Your goal:
Copy the lines below verbatim, without changing a single character.

Data in this exercise:
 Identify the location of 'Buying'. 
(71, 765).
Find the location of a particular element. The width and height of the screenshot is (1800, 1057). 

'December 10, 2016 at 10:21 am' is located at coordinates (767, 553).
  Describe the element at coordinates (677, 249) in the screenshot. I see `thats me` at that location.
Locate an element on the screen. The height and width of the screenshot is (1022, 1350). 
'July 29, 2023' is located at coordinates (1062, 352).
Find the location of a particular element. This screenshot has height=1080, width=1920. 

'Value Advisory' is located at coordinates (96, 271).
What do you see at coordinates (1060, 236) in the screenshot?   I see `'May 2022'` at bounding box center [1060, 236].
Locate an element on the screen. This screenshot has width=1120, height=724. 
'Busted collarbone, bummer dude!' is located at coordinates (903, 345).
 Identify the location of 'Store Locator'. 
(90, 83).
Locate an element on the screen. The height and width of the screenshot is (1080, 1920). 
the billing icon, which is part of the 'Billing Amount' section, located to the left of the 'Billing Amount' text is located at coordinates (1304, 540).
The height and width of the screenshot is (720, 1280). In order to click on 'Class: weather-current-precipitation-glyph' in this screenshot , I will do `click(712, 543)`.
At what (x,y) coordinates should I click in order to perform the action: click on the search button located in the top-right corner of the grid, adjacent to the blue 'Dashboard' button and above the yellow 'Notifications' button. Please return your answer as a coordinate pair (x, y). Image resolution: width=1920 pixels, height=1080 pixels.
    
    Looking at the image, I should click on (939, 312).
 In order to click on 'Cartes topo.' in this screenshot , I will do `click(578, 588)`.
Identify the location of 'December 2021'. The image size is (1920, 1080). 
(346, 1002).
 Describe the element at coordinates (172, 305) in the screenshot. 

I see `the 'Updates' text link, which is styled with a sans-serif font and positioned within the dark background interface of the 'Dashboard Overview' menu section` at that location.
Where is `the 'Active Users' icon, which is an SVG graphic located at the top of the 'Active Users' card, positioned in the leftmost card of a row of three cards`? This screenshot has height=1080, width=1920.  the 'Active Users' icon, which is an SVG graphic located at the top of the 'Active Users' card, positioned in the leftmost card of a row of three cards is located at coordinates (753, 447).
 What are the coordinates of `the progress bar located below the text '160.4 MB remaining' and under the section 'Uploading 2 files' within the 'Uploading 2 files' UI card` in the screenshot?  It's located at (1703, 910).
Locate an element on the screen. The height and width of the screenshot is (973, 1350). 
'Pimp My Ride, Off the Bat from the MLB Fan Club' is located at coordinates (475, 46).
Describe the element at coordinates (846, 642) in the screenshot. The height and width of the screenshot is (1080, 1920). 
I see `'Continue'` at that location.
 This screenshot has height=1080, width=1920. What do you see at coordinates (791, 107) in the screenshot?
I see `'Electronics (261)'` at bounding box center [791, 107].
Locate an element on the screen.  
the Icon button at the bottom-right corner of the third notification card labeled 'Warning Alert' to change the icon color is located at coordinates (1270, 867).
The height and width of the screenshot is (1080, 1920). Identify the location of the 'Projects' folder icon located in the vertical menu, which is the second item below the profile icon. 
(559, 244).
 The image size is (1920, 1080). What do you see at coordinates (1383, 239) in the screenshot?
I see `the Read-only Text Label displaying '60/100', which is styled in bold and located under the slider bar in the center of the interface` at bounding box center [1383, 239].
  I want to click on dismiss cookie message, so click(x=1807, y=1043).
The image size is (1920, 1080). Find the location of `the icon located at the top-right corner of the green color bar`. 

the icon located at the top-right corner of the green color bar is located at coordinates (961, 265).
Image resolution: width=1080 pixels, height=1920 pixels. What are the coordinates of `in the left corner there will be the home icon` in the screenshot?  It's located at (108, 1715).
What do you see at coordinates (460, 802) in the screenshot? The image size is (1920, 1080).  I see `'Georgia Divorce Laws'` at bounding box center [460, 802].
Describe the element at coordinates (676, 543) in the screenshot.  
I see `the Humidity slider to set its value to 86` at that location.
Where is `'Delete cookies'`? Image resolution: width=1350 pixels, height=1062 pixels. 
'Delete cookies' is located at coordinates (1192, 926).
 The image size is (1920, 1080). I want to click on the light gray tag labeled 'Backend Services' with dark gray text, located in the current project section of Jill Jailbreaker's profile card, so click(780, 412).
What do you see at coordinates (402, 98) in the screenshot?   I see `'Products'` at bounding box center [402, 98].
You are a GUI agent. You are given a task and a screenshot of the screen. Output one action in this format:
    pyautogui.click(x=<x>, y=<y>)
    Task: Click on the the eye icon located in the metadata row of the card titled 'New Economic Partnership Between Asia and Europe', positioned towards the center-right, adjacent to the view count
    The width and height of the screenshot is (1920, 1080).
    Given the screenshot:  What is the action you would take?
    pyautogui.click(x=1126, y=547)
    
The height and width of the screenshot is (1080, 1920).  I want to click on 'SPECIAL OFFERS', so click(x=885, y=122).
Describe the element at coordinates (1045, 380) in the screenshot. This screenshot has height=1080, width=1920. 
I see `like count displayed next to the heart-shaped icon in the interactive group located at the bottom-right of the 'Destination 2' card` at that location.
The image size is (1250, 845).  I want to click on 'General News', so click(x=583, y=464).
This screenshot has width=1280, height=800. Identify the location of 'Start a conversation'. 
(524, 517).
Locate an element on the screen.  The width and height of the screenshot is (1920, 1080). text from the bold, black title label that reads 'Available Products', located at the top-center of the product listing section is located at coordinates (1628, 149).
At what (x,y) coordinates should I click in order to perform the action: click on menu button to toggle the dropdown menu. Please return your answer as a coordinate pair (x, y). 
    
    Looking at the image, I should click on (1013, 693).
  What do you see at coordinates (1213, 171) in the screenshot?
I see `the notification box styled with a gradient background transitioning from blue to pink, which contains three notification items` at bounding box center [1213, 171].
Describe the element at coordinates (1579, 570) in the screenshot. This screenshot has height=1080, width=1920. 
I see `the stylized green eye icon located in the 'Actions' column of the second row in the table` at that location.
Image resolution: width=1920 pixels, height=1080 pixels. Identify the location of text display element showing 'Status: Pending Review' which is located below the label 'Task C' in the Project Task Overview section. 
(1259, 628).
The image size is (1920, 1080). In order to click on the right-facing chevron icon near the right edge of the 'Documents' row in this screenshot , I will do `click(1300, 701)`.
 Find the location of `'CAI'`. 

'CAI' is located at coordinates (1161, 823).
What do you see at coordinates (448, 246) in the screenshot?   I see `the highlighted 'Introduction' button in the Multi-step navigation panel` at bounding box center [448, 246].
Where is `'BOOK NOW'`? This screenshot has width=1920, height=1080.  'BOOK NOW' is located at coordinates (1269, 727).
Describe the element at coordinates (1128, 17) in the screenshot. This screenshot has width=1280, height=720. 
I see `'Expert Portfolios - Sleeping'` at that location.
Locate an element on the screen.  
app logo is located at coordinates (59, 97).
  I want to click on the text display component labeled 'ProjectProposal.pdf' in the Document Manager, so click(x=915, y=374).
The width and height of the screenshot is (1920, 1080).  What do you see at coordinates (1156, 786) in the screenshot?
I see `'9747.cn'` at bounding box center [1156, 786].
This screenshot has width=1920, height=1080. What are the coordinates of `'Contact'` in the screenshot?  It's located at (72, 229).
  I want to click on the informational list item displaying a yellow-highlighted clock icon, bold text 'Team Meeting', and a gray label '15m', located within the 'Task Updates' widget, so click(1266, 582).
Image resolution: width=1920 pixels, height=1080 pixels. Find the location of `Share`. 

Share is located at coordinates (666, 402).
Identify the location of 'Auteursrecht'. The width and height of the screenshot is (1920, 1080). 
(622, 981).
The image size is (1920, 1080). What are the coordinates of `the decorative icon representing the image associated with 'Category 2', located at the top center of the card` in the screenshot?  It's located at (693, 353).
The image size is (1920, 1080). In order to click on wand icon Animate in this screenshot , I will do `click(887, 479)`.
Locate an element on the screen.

The reply:
 Identify the location of 'Buying'. 
(71, 765).
Find the location of a particular element. The width and height of the screenshot is (1800, 1057). 

'December 10, 2016 at 10:21 am' is located at coordinates (767, 553).
  Describe the element at coordinates (677, 249) in the screenshot. I see `thats me` at that location.
Locate an element on the screen. The height and width of the screenshot is (1022, 1350). 
'July 29, 2023' is located at coordinates (1062, 352).
Find the location of a particular element. This screenshot has height=1080, width=1920. 

'Value Advisory' is located at coordinates (96, 271).
What do you see at coordinates (1060, 236) in the screenshot?   I see `'May 2022'` at bounding box center [1060, 236].
Locate an element on the screen. This screenshot has width=1120, height=724. 
'Busted collarbone, bummer dude!' is located at coordinates (903, 345).
 Identify the location of 'Store Locator'. 
(90, 83).
Locate an element on the screen. The height and width of the screenshot is (1080, 1920). 
the billing icon, which is part of the 'Billing Amount' section, located to the left of the 'Billing Amount' text is located at coordinates (1304, 540).
The height and width of the screenshot is (720, 1280). In order to click on 'Class: weather-current-precipitation-glyph' in this screenshot , I will do `click(712, 543)`.
At what (x,y) coordinates should I click in order to perform the action: click on the search button located in the top-right corner of the grid, adjacent to the blue 'Dashboard' button and above the yellow 'Notifications' button. Please return your answer as a coordinate pair (x, y). Image resolution: width=1920 pixels, height=1080 pixels.
    
    Looking at the image, I should click on (939, 312).
 In order to click on 'Cartes topo.' in this screenshot , I will do `click(578, 588)`.
Identify the location of 'December 2021'. The image size is (1920, 1080). 
(346, 1002).
 Describe the element at coordinates (172, 305) in the screenshot. 

I see `the 'Updates' text link, which is styled with a sans-serif font and positioned within the dark background interface of the 'Dashboard Overview' menu section` at that location.
Where is `the 'Active Users' icon, which is an SVG graphic located at the top of the 'Active Users' card, positioned in the leftmost card of a row of three cards`? This screenshot has height=1080, width=1920.  the 'Active Users' icon, which is an SVG graphic located at the top of the 'Active Users' card, positioned in the leftmost card of a row of three cards is located at coordinates (753, 447).
 What are the coordinates of `the progress bar located below the text '160.4 MB remaining' and under the section 'Uploading 2 files' within the 'Uploading 2 files' UI card` in the screenshot?  It's located at (1703, 910).
Locate an element on the screen. The height and width of the screenshot is (973, 1350). 
'Pimp My Ride, Off the Bat from the MLB Fan Club' is located at coordinates (475, 46).
Describe the element at coordinates (846, 642) in the screenshot. The height and width of the screenshot is (1080, 1920). 
I see `'Continue'` at that location.
 This screenshot has height=1080, width=1920. What do you see at coordinates (791, 107) in the screenshot?
I see `'Electronics (261)'` at bounding box center [791, 107].
Locate an element on the screen.  
the Icon button at the bottom-right corner of the third notification card labeled 'Warning Alert' to change the icon color is located at coordinates (1270, 867).
The height and width of the screenshot is (1080, 1920). Identify the location of the 'Projects' folder icon located in the vertical menu, which is the second item below the profile icon. 
(559, 244).
 The image size is (1920, 1080). What do you see at coordinates (1383, 239) in the screenshot?
I see `the Read-only Text Label displaying '60/100', which is styled in bold and located under the slider bar in the center of the interface` at bounding box center [1383, 239].
  I want to click on dismiss cookie message, so click(x=1807, y=1043).
The image size is (1920, 1080). Find the location of `the icon located at the top-right corner of the green color bar`. 

the icon located at the top-right corner of the green color bar is located at coordinates (961, 265).
Image resolution: width=1080 pixels, height=1920 pixels. What are the coordinates of `in the left corner there will be the home icon` in the screenshot?  It's located at (108, 1715).
What do you see at coordinates (460, 802) in the screenshot? The image size is (1920, 1080).  I see `'Georgia Divorce Laws'` at bounding box center [460, 802].
Describe the element at coordinates (676, 543) in the screenshot.  
I see `the Humidity slider to set its value to 86` at that location.
Where is `'Delete cookies'`? Image resolution: width=1350 pixels, height=1062 pixels. 
'Delete cookies' is located at coordinates (1192, 926).
 The image size is (1920, 1080). I want to click on the light gray tag labeled 'Backend Services' with dark gray text, located in the current project section of Jill Jailbreaker's profile card, so click(780, 412).
What do you see at coordinates (402, 98) in the screenshot?   I see `'Products'` at bounding box center [402, 98].
You are a GUI agent. You are given a task and a screenshot of the screen. Output one action in this format:
    pyautogui.click(x=<x>, y=<y>)
    Task: Click on the the eye icon located in the metadata row of the card titled 'New Economic Partnership Between Asia and Europe', positioned towards the center-right, adjacent to the view count
    The width and height of the screenshot is (1920, 1080).
    Given the screenshot:  What is the action you would take?
    pyautogui.click(x=1126, y=547)
    
The height and width of the screenshot is (1080, 1920).  I want to click on 'SPECIAL OFFERS', so click(x=885, y=122).
Describe the element at coordinates (1045, 380) in the screenshot. This screenshot has height=1080, width=1920. 
I see `like count displayed next to the heart-shaped icon in the interactive group located at the bottom-right of the 'Destination 2' card` at that location.
The image size is (1250, 845).  I want to click on 'General News', so click(x=583, y=464).
This screenshot has width=1280, height=800. Identify the location of 'Start a conversation'. 
(524, 517).
Locate an element on the screen.  The width and height of the screenshot is (1920, 1080). text from the bold, black title label that reads 'Available Products', located at the top-center of the product listing section is located at coordinates (1628, 149).
At what (x,y) coordinates should I click in order to perform the action: click on menu button to toggle the dropdown menu. Please return your answer as a coordinate pair (x, y). 
    
    Looking at the image, I should click on (1013, 693).
  What do you see at coordinates (1213, 171) in the screenshot?
I see `the notification box styled with a gradient background transitioning from blue to pink, which contains three notification items` at bounding box center [1213, 171].
Describe the element at coordinates (1579, 570) in the screenshot. This screenshot has height=1080, width=1920. 
I see `the stylized green eye icon located in the 'Actions' column of the second row in the table` at that location.
Image resolution: width=1920 pixels, height=1080 pixels. Identify the location of text display element showing 'Status: Pending Review' which is located below the label 'Task C' in the Project Task Overview section. 
(1259, 628).
The image size is (1920, 1080). In order to click on the right-facing chevron icon near the right edge of the 'Documents' row in this screenshot , I will do `click(1300, 701)`.
 Find the location of `'CAI'`. 

'CAI' is located at coordinates (1161, 823).
What do you see at coordinates (448, 246) in the screenshot?   I see `the highlighted 'Introduction' button in the Multi-step navigation panel` at bounding box center [448, 246].
Where is `'BOOK NOW'`? This screenshot has width=1920, height=1080.  'BOOK NOW' is located at coordinates (1269, 727).
Describe the element at coordinates (1128, 17) in the screenshot. This screenshot has width=1280, height=720. 
I see `'Expert Portfolios - Sleeping'` at that location.
Locate an element on the screen.  
app logo is located at coordinates (59, 97).
  I want to click on the text display component labeled 'ProjectProposal.pdf' in the Document Manager, so click(x=915, y=374).
The width and height of the screenshot is (1920, 1080).  What do you see at coordinates (1156, 786) in the screenshot?
I see `'9747.cn'` at bounding box center [1156, 786].
This screenshot has width=1920, height=1080. What are the coordinates of `'Contact'` in the screenshot?  It's located at (72, 229).
  I want to click on the informational list item displaying a yellow-highlighted clock icon, bold text 'Team Meeting', and a gray label '15m', located within the 'Task Updates' widget, so click(1266, 582).
Image resolution: width=1920 pixels, height=1080 pixels. Find the location of `Share`. 

Share is located at coordinates (666, 402).
Identify the location of 'Auteursrecht'. The width and height of the screenshot is (1920, 1080). 
(622, 981).
The image size is (1920, 1080). What are the coordinates of `the decorative icon representing the image associated with 'Category 2', located at the top center of the card` in the screenshot?  It's located at (693, 353).
The image size is (1920, 1080). In order to click on wand icon Animate in this screenshot , I will do `click(887, 479)`.
Locate an element on the screen.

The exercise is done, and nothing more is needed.